论构建“ 中华文明标识体系 ”的
取象原则
张节末,浙江越秀外国语学院教授、博士生导师,主要从事中国美学史研究。
摘 要 构建“中华文明标识体系”的核心工作即“取象”,这是一项艰深、庞大、复杂而又辉煌的文化工程,对落实“第二个结合”,即把马克思主义基本原理同中华优秀传统文化相结合,有着不言而喻的意义。中华文明是在不间断重生的,我们获致并宝爱的文明标识物并非断代于某一朝代的,而是超越所有朝代的。取象工程要遵循五个原则:羽化重生所指示的生命与历史连续性,空间及视觉对于时间、听觉的优先取象,以具身的对举之象为间架,以循环之前进为体系,以祥瑞之象为价值。文明标识物的取象工程乃当代中国人的“物言志”,是中国立于世界大国之林的精神资产。
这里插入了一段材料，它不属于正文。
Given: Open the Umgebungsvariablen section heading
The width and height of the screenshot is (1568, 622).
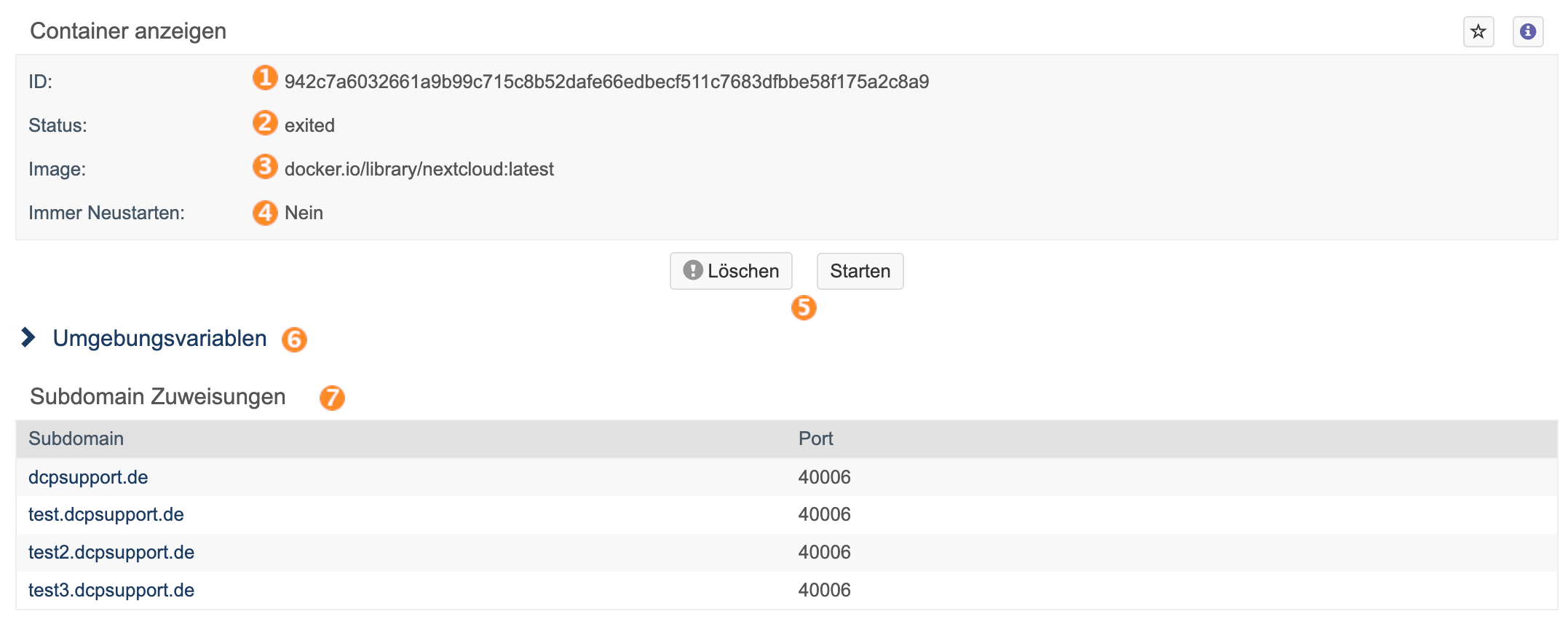Looking at the screenshot, I should (x=159, y=339).
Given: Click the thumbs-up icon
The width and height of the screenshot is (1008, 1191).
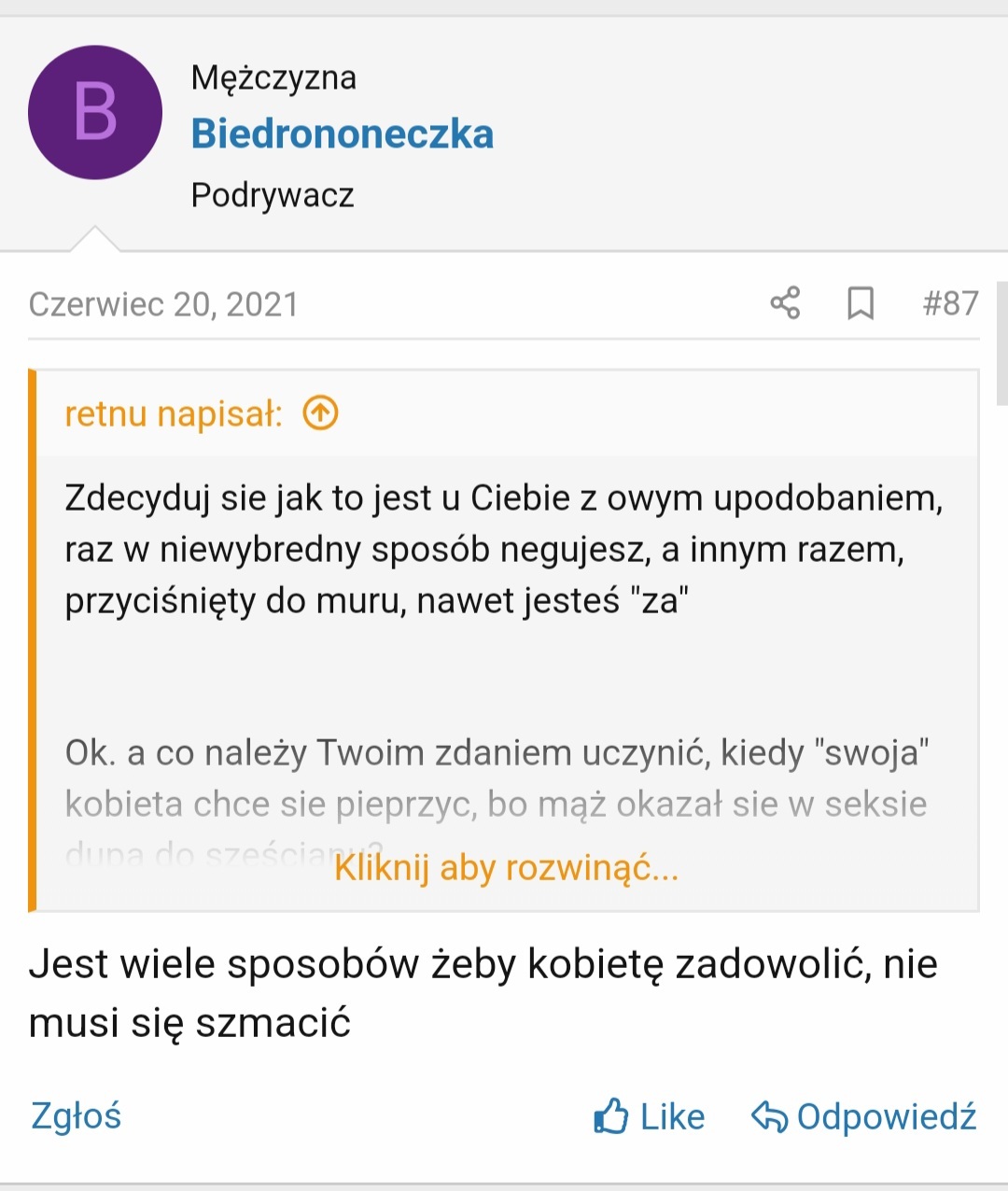Looking at the screenshot, I should click(x=611, y=1116).
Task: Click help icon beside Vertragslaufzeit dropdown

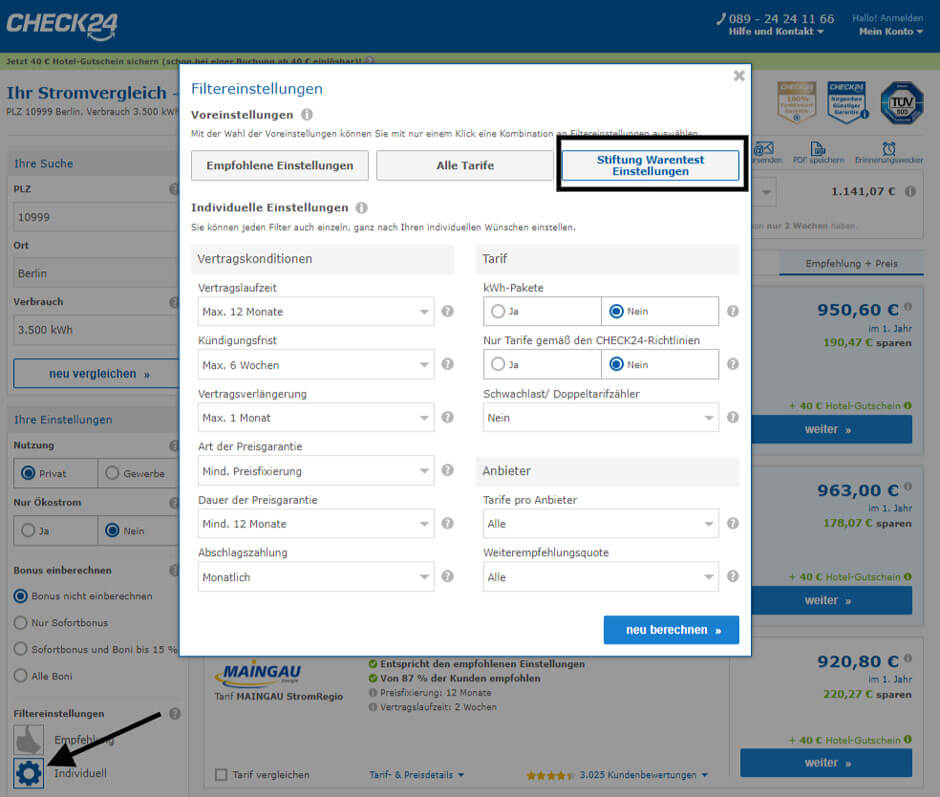Action: tap(447, 311)
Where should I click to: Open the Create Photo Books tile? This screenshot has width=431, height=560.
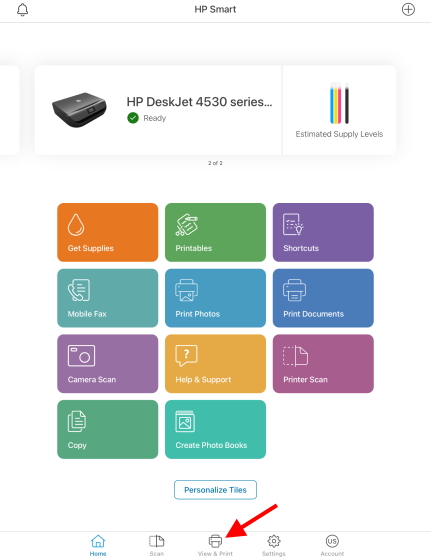pyautogui.click(x=215, y=429)
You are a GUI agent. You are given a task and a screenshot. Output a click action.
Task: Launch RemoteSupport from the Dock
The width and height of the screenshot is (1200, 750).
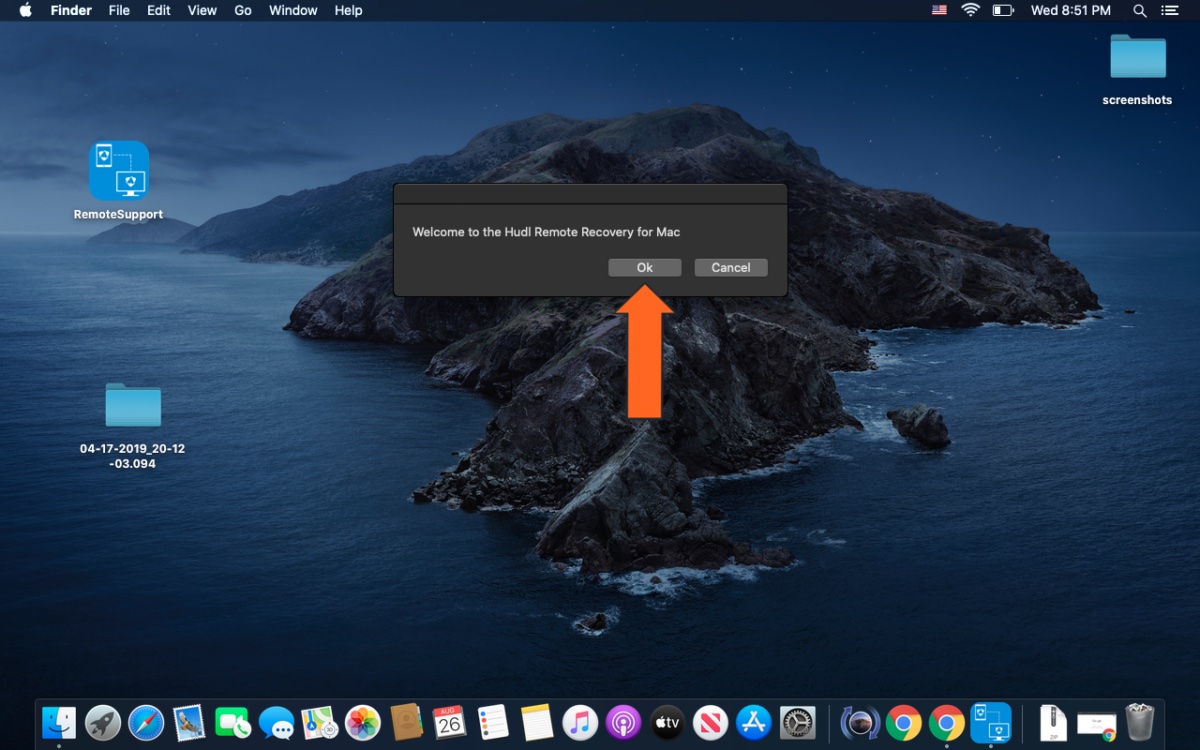pyautogui.click(x=991, y=722)
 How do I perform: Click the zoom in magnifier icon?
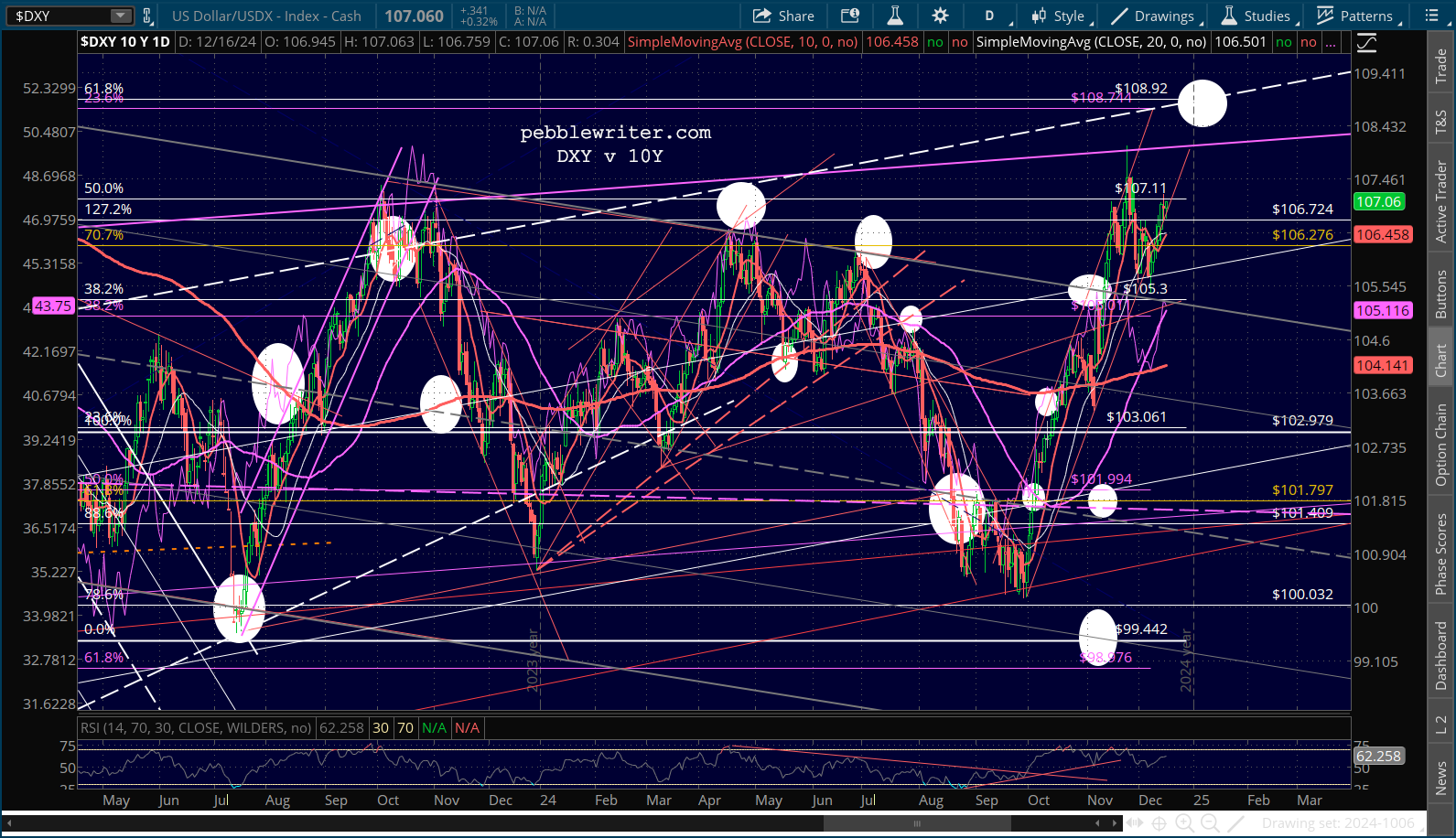click(1184, 823)
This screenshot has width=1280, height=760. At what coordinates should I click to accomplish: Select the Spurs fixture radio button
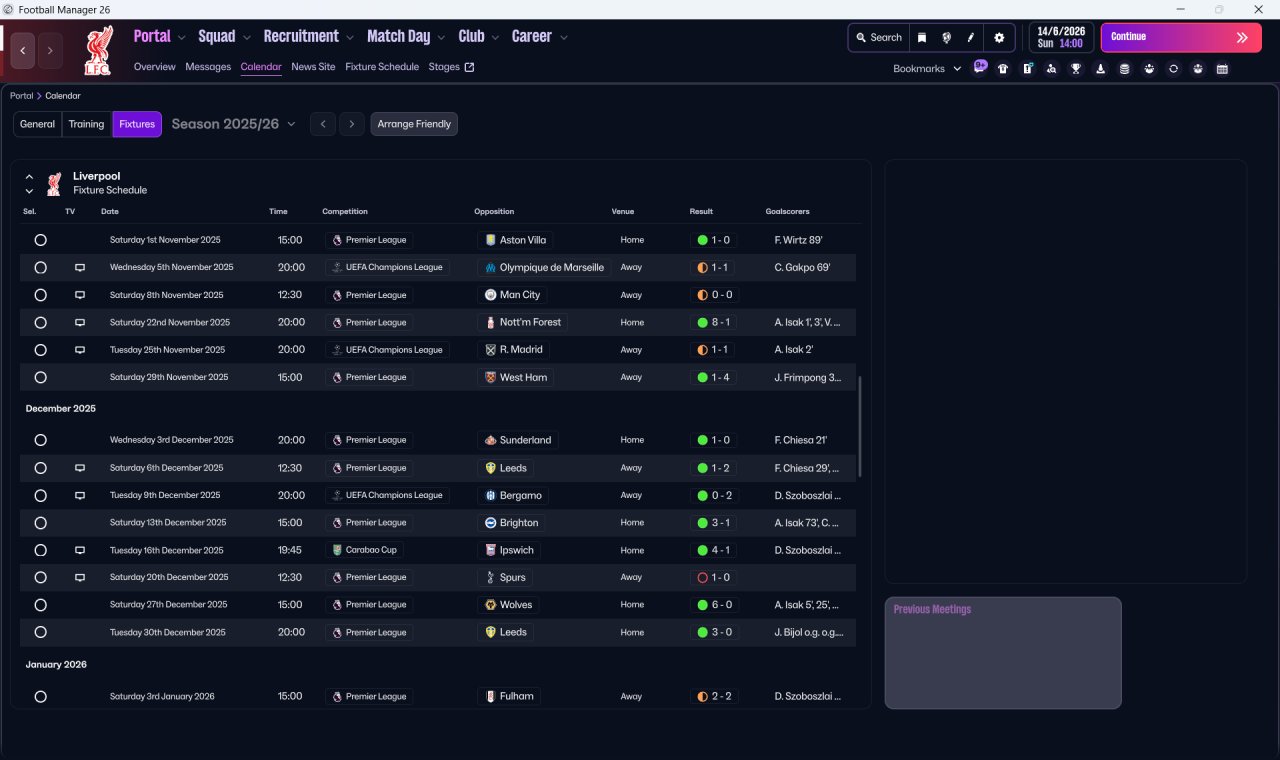click(x=40, y=577)
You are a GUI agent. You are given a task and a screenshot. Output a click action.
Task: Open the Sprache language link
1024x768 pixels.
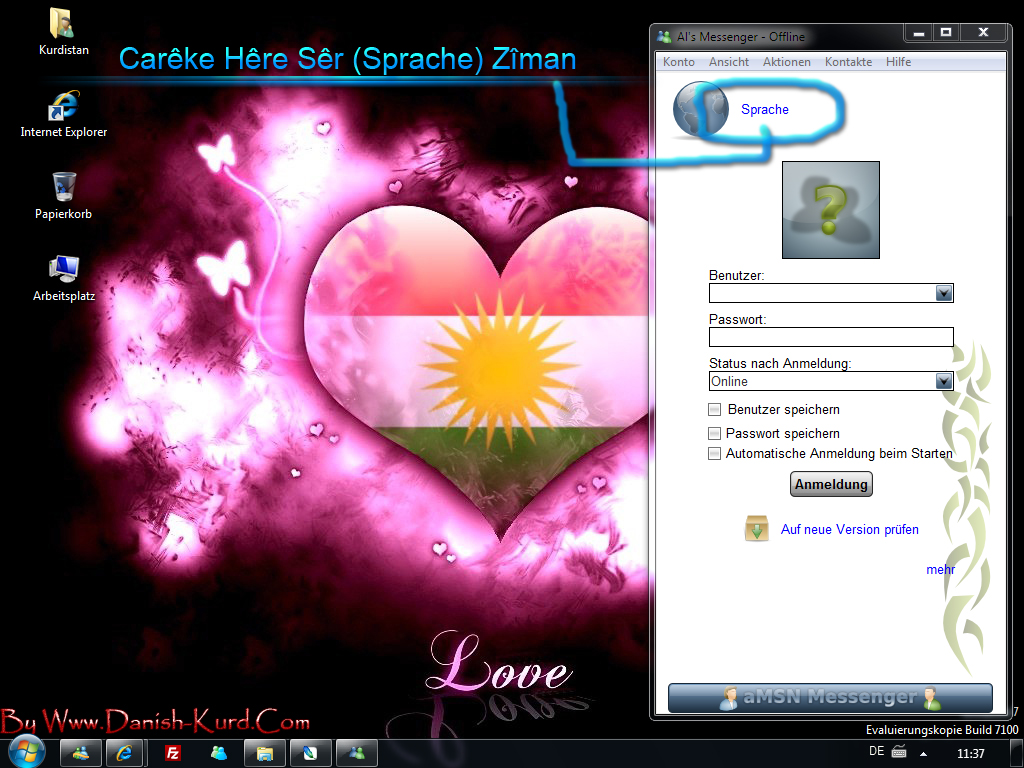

盘活庞大的历史遗产以滋养国家文化品格,取象工程意义重大,作为意识形态的战略考量,任重而道远。
一、取象工程的现状与评估
构建“中华文明标识体系”的核心工作即“取象”,这是一项艰深、庞大、复杂而又辉煌的文化工程,对落实“第二个结合”,即把马克思主义基本原理同中华优秀传统文化相结合有着不言而喻的意义,对中国文化工作者群体也具有引人入胜的挑战性。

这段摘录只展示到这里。